The paper presents the results of comparative studies on the modifying ability of La, Sc (REM group), and Sr (AEM group) in the processing of a GK-AlSi10Mgwa alloy (Al–Si–Mg system). The elements were introduced into the melt in the form of AlLa12, AlSc2, and AlSr10 master alloys in the same amount (0.25 wt.%). The effects of the added elements on the microstructure, mechanical properties, and electrical conductivity in the cast state were evaluated. Structural homogeneity was evaluated along the height of the plate samples according to recorded electrical conductivity values. Varying degrees of modification were used to enhance the mechanical properties and electrical conductivity of the GK-AlSi10Mgwa alloy. While, upon modification with Sr additives, the maximum increase in ultimate strength (by 60–66%) was noted, the HB hardness and the relative elongation of the alloy increased to a lesser extent in comparison with modification by La and Sc. Modifiers of the REM group (La and Sc) altered the morphology of the main phases in different ways.

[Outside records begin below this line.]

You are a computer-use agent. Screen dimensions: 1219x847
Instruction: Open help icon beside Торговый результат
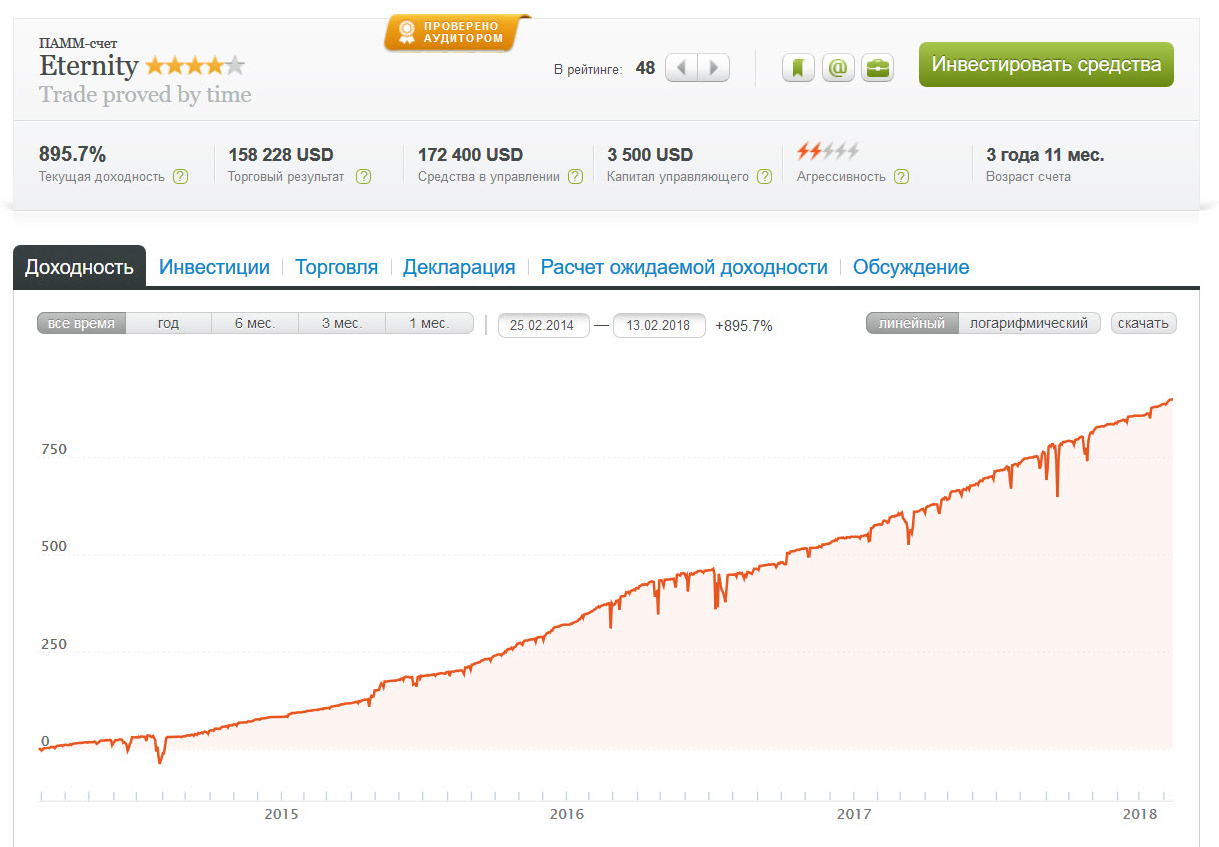click(363, 177)
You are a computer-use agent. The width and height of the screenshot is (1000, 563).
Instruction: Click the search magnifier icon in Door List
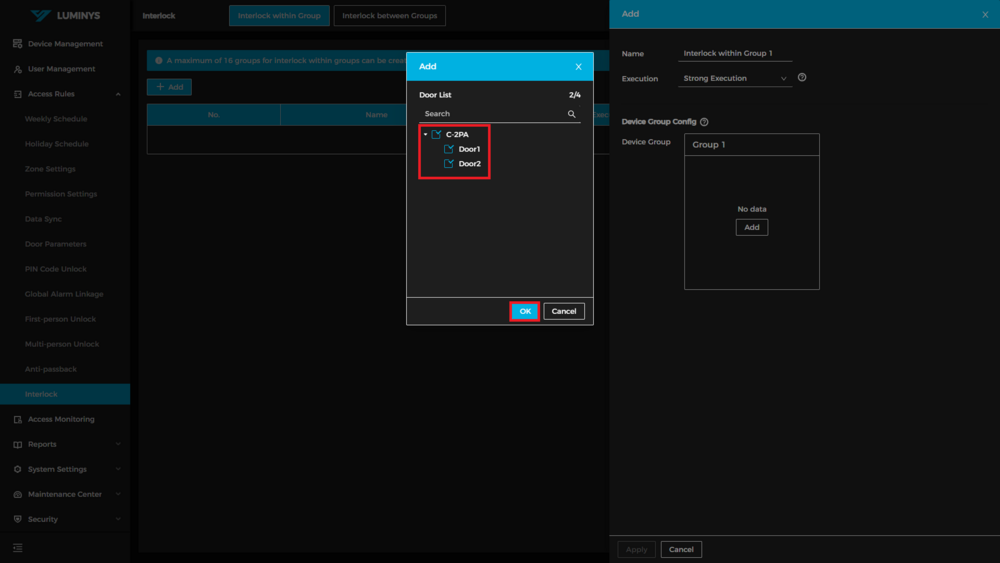(572, 114)
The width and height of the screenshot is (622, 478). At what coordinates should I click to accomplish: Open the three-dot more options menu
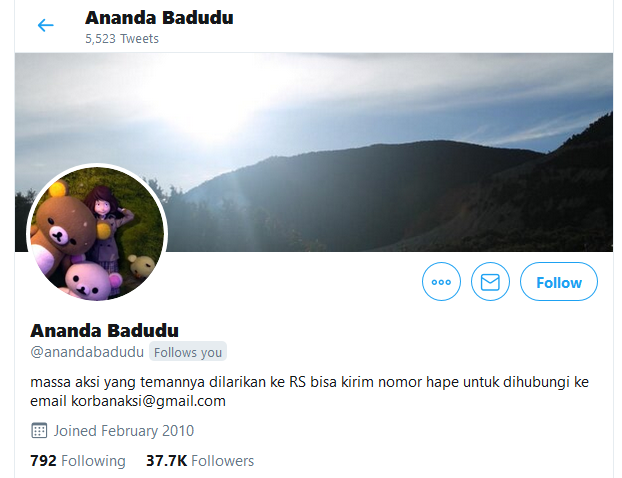pos(441,282)
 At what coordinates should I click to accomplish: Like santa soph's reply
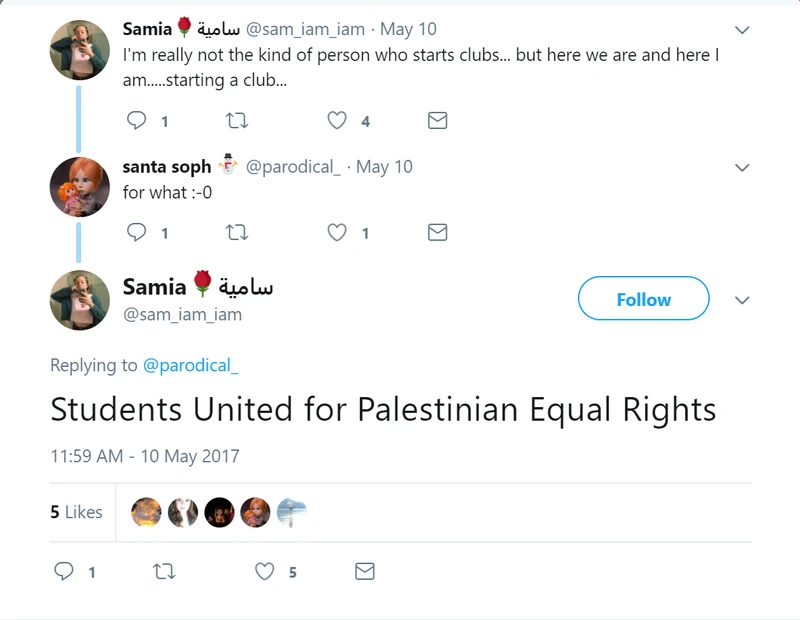[x=336, y=231]
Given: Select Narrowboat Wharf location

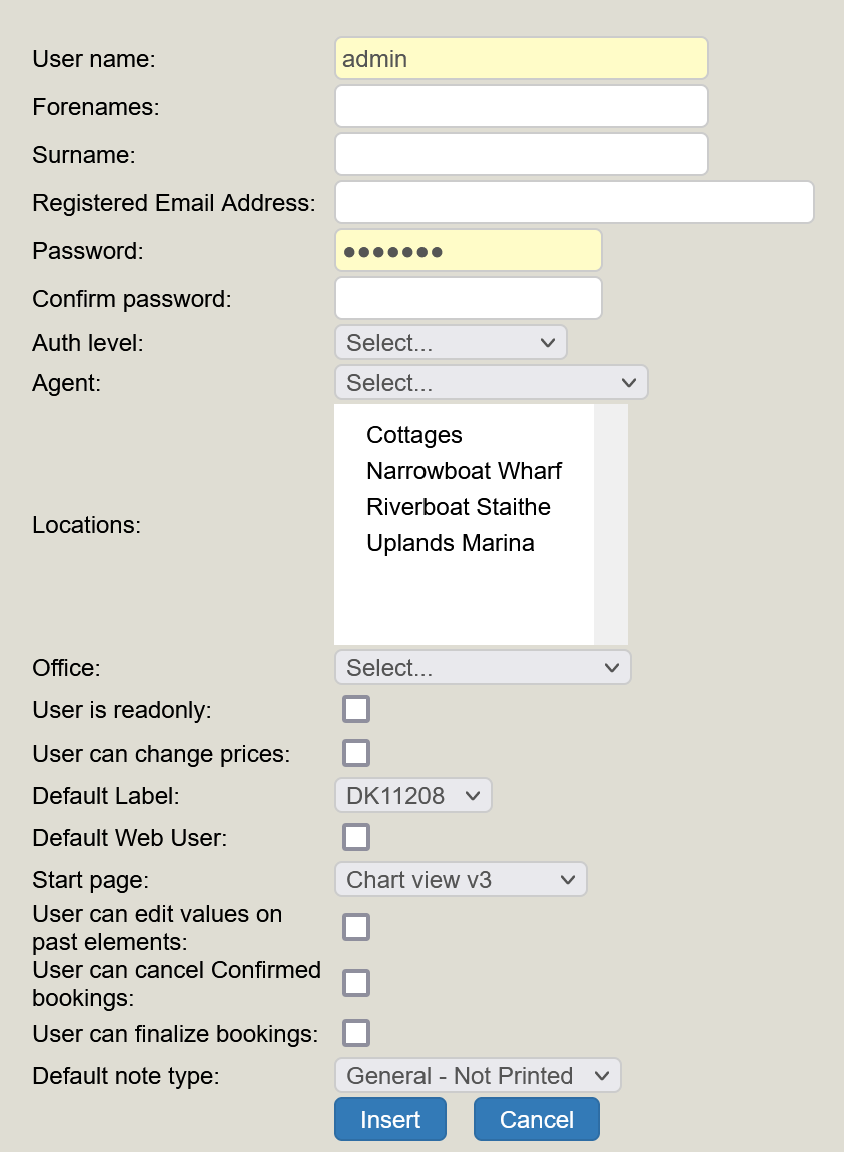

In La-modified samples, the morphology of eutectic silicon crystals was changed from lamellar to fibrous. Modification by Sc additives caused similar changes in the morphology of eutectic silicon with partial modification of α -Al dendrites. In terms of modifying α-Al dendrites and eutectic silicon crystals, strontium – an alkaline-earth metal – had the greatest effect. Such modification leads to changes in the alloy structure, eventually resulting in increased electrical conductivity. Although the maximum increase in electrical conductivity was brought about by Sr-modification of the alloy samples, the fact that this change is not significant indicates an increase in the homogeneity of the microstructure.